TEXT PROVIDED:
-- begin --
[ExI] No need for radical changes in human nature/was Re: Private and government R&D

rob4332000 at yahoo.com rob4332000 at yahoo.com
Tue Jul 14 19:13:55 UTC 2009


On Fri, Jul 10, 2009 at 1:56 AM, Stathis Papaioannou<stathisp at gmail.com> wrote:
> 2009/7/10 Rafal Smigrodzki <rafal.smigrodzki at gmail.com>:
>> On Thu, Jul 9, 2009 at 7:48 AM, Stathis Papaioannou<stathisp at gmail.com> wrote:
>>> 2009/7/9 Rafal Smigrodzki <rafal.smigrodzki at gmail.com>:
>>>
>>>> ### Peer-reviewed research indicates otherwise:
>>>>
>>>> http://law.jrank.org/pages/1368/Intelligence-Crime.html and other
>>>> pages there, especially
>>>>
>>>> http://law.jrank.org/pages/1364/Intelligence-Crime-R-20-meaningful-correlation-size.html
>>>
>>> The cited papers claim a "moderate correlation". That is not
>>> equivalent to claiming that if people were smarter there would be less
>>> violent crime.
>>
>> ### Read again. "randomly assigning high
 IQs to low-IQ individuals
>> would decrease their criminal behavior by about 30 percent (i.e., from
>> 60 percent to 40 percent)?certainly a meaningful change."
>
> And that's a completely unwarranted assumption based on the evidence
> of correlation. It's like discovering that people in prison are of
> below average height, and
 concluding that increasing the average
> height of the population will decrease crime.
-- end --
DATA EXTRACT:
-- begin --
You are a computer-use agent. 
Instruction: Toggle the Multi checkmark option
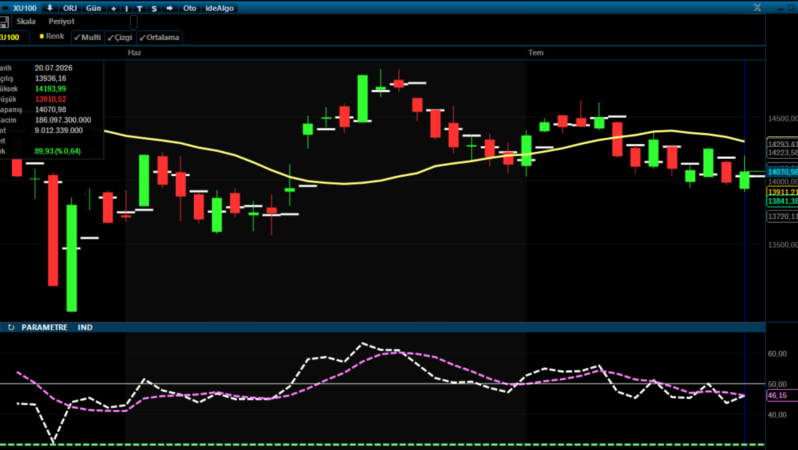point(88,37)
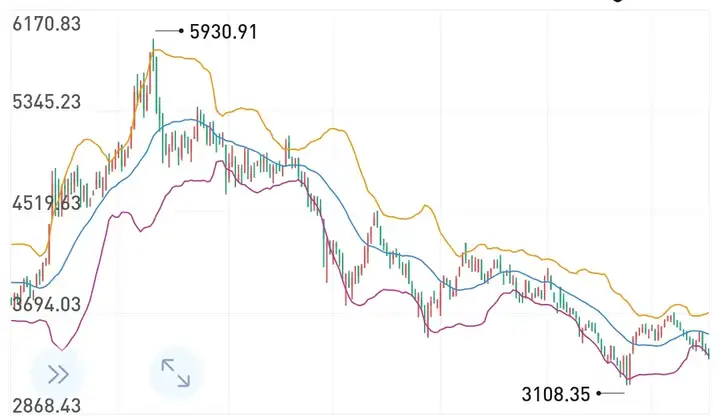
-- end --
TASK TO CARRY OUT: Continue the mailing list post on intelligence and crime, starting after its last sentence. The listing comes from a different source than the post above it.

RESULT BELOW:
### No, it is not unwarranted, since in this case there is theoretical
validity to the assumption of causality. IQ is a measure of the
general ability to arrive at correct solutions to problems. Crimes are
solutions that are deemed incorrect by the lawmaker, and the law
 is
designed to increase the cost of such solutions in relation to other
solutions. Having a higher IQ allows you to arrive at the correct
solution, given available data, such as the expected utility of
mugging a stranger and spending a year in prison, vs. working
productively and enjoying the fruits of your labor.

===============
But the correlation is equally consistent with the other theoretical explanation proposed in this thread, namely that stupid criminals get caught more often than smart ones.  If that's the case, raising the intelligence of the criminally minded
 might result in fewer of them being incarcerated--so that there would be more of them on the streets, and MORE crime.
Rob Masters



      
-------------- next part --------------
An HTML attachment was scrubbed...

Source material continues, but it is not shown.